**Your instructions:** State how many lines of the entries below contain the string "search", treating uppercase and lowercase as different. Reply with the number alone.

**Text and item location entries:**

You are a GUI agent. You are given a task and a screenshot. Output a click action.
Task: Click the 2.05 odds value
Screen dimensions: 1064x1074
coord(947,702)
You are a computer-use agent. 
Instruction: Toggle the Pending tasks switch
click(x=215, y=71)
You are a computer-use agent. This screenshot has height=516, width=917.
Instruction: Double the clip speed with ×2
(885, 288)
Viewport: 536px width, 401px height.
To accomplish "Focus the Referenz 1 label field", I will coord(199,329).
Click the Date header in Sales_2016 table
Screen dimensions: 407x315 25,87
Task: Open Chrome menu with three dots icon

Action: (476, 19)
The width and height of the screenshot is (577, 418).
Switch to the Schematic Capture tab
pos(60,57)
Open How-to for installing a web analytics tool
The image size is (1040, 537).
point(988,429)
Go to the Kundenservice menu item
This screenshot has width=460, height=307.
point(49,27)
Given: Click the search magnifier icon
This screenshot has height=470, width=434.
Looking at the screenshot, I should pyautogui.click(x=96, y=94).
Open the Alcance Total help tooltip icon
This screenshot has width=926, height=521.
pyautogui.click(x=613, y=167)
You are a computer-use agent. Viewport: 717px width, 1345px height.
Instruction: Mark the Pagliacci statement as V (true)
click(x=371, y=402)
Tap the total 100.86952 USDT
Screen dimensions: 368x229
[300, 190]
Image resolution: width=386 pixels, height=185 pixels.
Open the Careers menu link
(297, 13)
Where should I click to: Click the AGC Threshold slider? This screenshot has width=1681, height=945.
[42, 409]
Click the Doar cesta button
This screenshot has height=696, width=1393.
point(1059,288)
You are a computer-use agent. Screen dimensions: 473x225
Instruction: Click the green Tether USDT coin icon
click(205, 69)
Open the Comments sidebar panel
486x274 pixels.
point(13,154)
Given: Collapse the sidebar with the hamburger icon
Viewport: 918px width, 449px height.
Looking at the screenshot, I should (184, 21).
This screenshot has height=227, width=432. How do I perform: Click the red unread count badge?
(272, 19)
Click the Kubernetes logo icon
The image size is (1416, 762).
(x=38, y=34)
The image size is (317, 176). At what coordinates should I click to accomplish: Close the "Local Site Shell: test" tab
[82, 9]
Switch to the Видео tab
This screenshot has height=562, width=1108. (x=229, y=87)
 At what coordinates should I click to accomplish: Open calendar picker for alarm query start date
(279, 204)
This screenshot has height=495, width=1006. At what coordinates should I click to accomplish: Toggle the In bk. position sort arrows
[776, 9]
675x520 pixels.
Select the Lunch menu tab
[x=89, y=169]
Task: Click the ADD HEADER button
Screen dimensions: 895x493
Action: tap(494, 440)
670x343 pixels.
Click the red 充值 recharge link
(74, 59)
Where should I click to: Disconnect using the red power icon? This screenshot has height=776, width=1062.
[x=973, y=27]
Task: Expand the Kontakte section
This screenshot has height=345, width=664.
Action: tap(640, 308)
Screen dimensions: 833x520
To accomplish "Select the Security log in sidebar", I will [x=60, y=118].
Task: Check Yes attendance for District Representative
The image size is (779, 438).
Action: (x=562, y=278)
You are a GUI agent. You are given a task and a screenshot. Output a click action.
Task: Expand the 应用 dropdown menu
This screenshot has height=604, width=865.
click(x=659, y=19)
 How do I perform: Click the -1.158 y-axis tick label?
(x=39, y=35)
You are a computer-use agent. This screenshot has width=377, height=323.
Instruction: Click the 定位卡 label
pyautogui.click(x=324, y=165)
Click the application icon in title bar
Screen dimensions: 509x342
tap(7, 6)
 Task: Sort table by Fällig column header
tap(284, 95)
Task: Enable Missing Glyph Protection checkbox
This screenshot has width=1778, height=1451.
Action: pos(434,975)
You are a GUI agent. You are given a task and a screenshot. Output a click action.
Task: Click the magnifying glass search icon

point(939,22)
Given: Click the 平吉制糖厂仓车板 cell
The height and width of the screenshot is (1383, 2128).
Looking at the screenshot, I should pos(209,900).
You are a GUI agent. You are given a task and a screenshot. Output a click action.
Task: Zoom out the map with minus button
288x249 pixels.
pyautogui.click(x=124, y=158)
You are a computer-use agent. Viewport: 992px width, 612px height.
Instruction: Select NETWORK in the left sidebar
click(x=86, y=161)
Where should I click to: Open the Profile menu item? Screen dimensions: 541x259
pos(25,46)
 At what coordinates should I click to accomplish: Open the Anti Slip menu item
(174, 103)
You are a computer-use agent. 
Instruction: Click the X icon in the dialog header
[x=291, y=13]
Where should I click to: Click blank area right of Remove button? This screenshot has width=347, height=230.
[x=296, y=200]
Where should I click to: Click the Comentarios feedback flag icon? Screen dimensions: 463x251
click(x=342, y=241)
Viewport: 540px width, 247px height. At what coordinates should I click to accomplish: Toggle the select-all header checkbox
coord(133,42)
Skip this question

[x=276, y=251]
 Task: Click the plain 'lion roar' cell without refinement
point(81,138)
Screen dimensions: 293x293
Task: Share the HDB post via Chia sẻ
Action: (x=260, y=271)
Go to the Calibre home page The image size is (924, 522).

**Solution to this problem:** 2